Rushing this step is how residual solvent ends up in finished products. In Washington State, for example, legal concentrates must test below 5,000 parts per million of residual butane to pass quality control. While that threshold sounds generous, well-purged extracts from experienced producers typically come in far below it.
Winterization and Refining
Crude BHO contains more than just cannabinoids and terpenes. Plant waxes, lipids, and fats also dissolve in butane and end up in the extract. Removing them through a process called winterization produces a cleaner, more potent product.
The process works by dissolving the crude extract in warm ethanol (about 130°F to 140°F) at a ratio of roughly 10 milliliters of ethanol per gram of extract. Once fully dissolved, the solution is placed in a freezer for at least 24 hours. As it chills, the waxes and fats become insoluble in the cold ethanol and precipitate out as solid particles. The mixture is then poured through a vacuum filtration system with progressively finer filter papers to catch those solids. Finally, the ethanol itself is evaporated off, either at its normal boiling point of 175°F or at much lower temperatures under vacuum, leaving behind a purified extract.

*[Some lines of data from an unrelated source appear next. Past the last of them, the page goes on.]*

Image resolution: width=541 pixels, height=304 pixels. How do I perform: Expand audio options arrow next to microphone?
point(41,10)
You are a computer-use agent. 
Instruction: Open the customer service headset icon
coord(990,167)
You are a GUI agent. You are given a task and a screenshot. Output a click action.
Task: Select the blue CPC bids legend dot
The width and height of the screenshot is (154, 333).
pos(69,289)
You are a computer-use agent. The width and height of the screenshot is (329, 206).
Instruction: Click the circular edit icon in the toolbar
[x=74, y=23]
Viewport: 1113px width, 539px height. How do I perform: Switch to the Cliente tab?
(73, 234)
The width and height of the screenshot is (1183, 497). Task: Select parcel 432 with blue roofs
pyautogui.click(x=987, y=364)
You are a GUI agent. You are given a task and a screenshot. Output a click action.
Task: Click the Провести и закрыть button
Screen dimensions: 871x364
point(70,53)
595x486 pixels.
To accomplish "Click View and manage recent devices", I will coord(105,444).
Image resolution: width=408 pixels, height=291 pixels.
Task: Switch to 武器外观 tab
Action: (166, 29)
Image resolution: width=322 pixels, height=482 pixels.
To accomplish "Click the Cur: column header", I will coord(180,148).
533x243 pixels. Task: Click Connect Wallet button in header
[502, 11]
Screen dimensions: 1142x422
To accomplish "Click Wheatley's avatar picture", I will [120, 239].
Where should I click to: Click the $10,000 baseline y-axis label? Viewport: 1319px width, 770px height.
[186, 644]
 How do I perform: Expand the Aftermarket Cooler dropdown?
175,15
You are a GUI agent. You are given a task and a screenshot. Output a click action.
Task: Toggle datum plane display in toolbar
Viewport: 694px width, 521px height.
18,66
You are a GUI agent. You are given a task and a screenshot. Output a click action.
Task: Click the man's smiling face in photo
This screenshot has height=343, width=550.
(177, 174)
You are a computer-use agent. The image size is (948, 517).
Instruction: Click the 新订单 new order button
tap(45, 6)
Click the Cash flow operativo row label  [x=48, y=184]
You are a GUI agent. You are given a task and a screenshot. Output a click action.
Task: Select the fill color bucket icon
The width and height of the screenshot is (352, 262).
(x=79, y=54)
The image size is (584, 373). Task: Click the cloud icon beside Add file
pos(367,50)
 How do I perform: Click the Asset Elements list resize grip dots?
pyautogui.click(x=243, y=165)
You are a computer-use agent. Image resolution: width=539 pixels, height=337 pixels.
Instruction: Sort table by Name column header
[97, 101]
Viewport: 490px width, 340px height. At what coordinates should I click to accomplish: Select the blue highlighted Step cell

Why BHO Over Other Methods
The main advantage of butane extraction is terpene preservation. Compared to supercritical CO2 extraction, which uses high pressures that can degrade delicate terpene molecules, butane operates under milder conditions that keep more of the original flavor and aroma profile intact. This makes it easier to produce “full-spectrum” concentrates that reflect the character of the source plant, rather than a generic, stripped-down extract.
CO2 extraction has the advantage of being inherently safer since carbon dioxide isn’t flammable, and it avoids the residual solvent concerns that come with hydrocarbon methods. But it’s slower, requires more expensive equipment, and often sacrifices some of the aromatic complexity that consumers and patients value. Butane and CO2 extraction produce cannabinoid recoveries in roughly the same range, so the choice often comes down to whether a producer prioritizes terpene quality or the reduced regulatory burden of a non-flammable solvent.
Common BHO Product Types
- Shatter: A translucent, glass-like sheet that snaps when bent. Achieved by purging at lower temperatures with minimal agitation.
- Wax and budder: Opaque, softer textures created by whipping or agitating the extract during or after purging, which introduces air and disrupts the molecular structure.
- Live resin: Made from cannabis that was flash-frozen immediately after harvest rather than dried and cured. Freezing preserves volatile terpenes that would otherwise evaporate during drying, resulting in an extract with a stronger, more complex aroma.
- Sauce: A two-phase concentrate where THC crystallizes into solid chunks surrounded by a terpene-rich liquid layer. Produced by allowing the extract to slowly separate under controlled conditions.
The starting material, purging temperature, agitation, and post-processing steps all determine which of these textures the final product takes. The underlying extraction chemistry is the same across all of them.